You may think, why is this so important? Well, as a person with a disability I have spent most of my disabled life learning to understand and respect myself through my limitations. So, it is of the upmost importance to me, that I am understood in the same way. Many on the same life journey have learned that our voices must be louder, and that we must obtain eye contact where height fails us when speaking with another person who is not in a wheelchair.

This sixth senses also allows me to recognize those that are of deceitful intent, whether from trying to sell me something, to manipulating me because they feel I am lacking self-esteem and vulnerable. I have encountered many experiences like this during my years as a disabled person, and through it I have learned to become assertive.  It is this sense that now equips me to make better decisions for my children, my family, and most especially for me.

Before I reached this point of self-assurance I had face many obstacles, many being people, including those I encountered when dating. Yet, I met my husband, and became pregnant four and a half years after we got married.

I was told that when I was in labor, I would not able to feel contractions. Therefore, I would have to figure out I when I was having them. According my gynecologist I had to be attentive for the smallest sensations, even something like a twinge of discomfort in my shoulder. Eight months later, right before I was induced, I finally came to the conclusion that my contractions came in the form of spasms in my bladder.

I believe there is something in our sensory brain that is constantly re-awakened every time we experience something new, whether it is external or internal - or my case in my own body after paralysis.

It’s been fifteen years since my spinal cord injury. For the first four years, I struggled with grief from the loss of my legs. I was also challenged with losing friends and other people in my life as a result of my disability. Yet, it is these challenges that I believe made me into the person I am today - positive, strong and conscious of others – and I believe that is these three components that have allowed me to live a victorious life after my spinal cord injury.

My positivity has come from being secure with  myself, and knowing that no matter what my limitations, I can find ways to press on forward and live life as normal as possible.

My strength comes from knowing that I am accomplishing something every day, even if it is as simple as being able to change the sheets on my king size bed. (And using the fitted sheet - try doing that sitting down!)

Lastly, being conscious of others means to me, recognizing what others bring.  When they speak to me - are they speaking with positivity, optimism and motivation, or are they the ones telling me that I shouldn’t, couldn’t and can’t?  This is the most important component to living a fulfilled life after a spinal cord injury.

When I did finally get this, is when something amazing happened.  It is this part of my spirit that keeps me lifted, and devoted to being kind to myself - because one quickly finds out in the disabled world, that people are not always kind.

Many who are first injured to concede to staying indoors and being comforted by their four walls.  I believe this mindset causes us further emotional discord.  I have learned through my journey, that if we lose our ability to communicate with the world, then we are always going to feel defeated.

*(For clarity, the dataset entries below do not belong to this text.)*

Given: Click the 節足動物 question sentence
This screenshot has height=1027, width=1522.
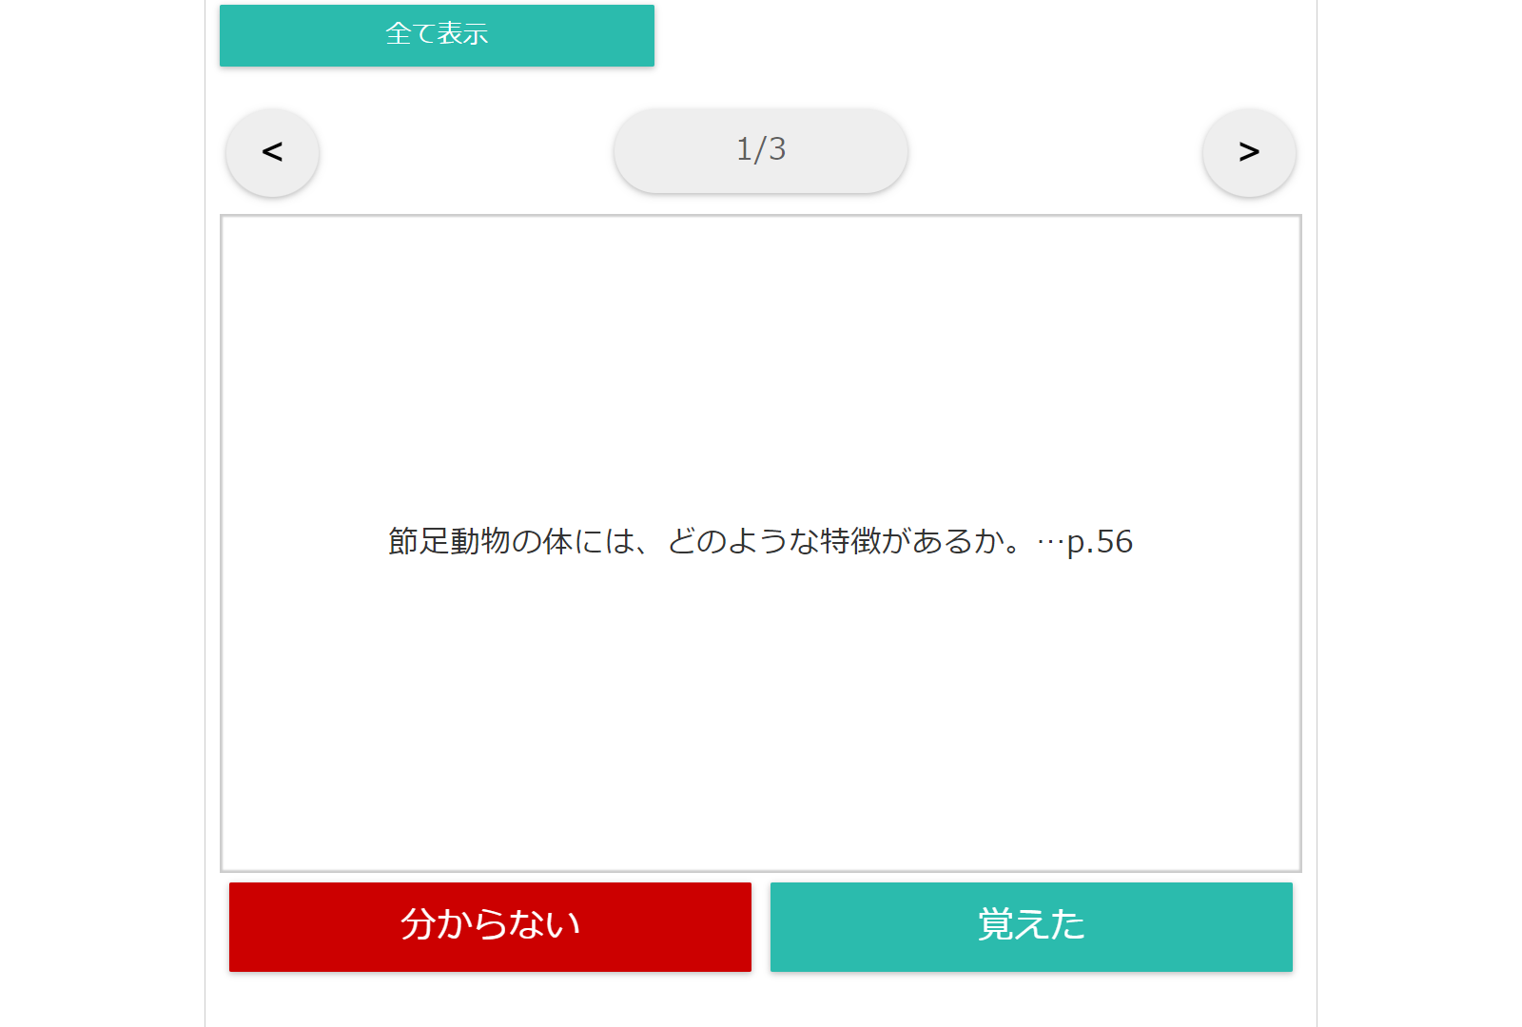Looking at the screenshot, I should coord(760,541).
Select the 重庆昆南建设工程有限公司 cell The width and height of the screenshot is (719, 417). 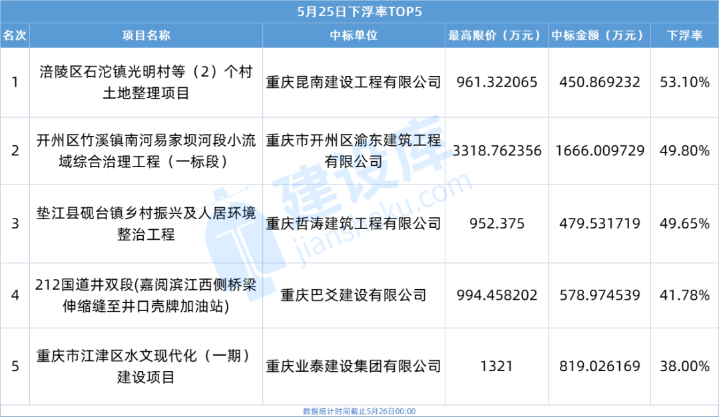(x=353, y=83)
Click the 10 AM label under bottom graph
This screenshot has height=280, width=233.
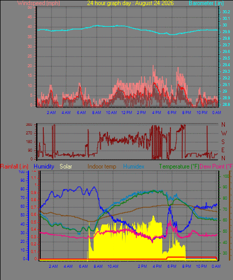click(x=113, y=266)
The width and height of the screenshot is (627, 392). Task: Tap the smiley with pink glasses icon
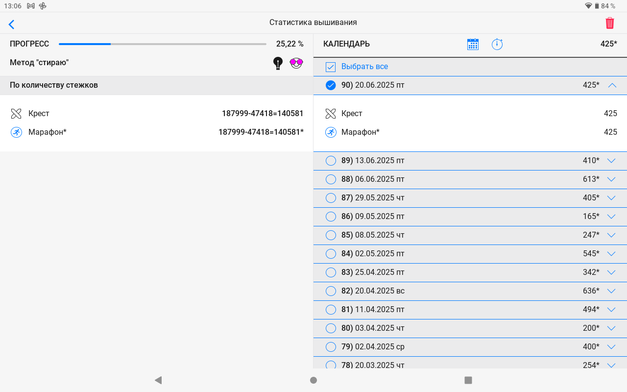(296, 63)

It has happened countless times; where a fully abled person has approached me and we talk about something they are experiencing. I still feel in awe when this happens and often find myself wondering why they chose me rather than a fellow fully able peer?  I always come to the same conclusion - it is because they see past my wheelchair, to my positivity, thus feeling the strength I carry, and understand I have a deeper understanding of overcoming life’s turbulences. They see I understand pain in a way most others are afraid to think about. This doesn’t mean I have everything that challenges me figured out though.

So, what if in my story something happened to me again?  What if in my next chapter of defeating the cumbersome obstacles I have encountered after a spinal cord injury, I encounter yet another demon?

Well, I did and it came by the name of Myasthenia Gravis, a rare neuromuscular autoimmune disease. There are treatment options, but no cure.

So now, I rewrite my story and ask you travel this journey with me.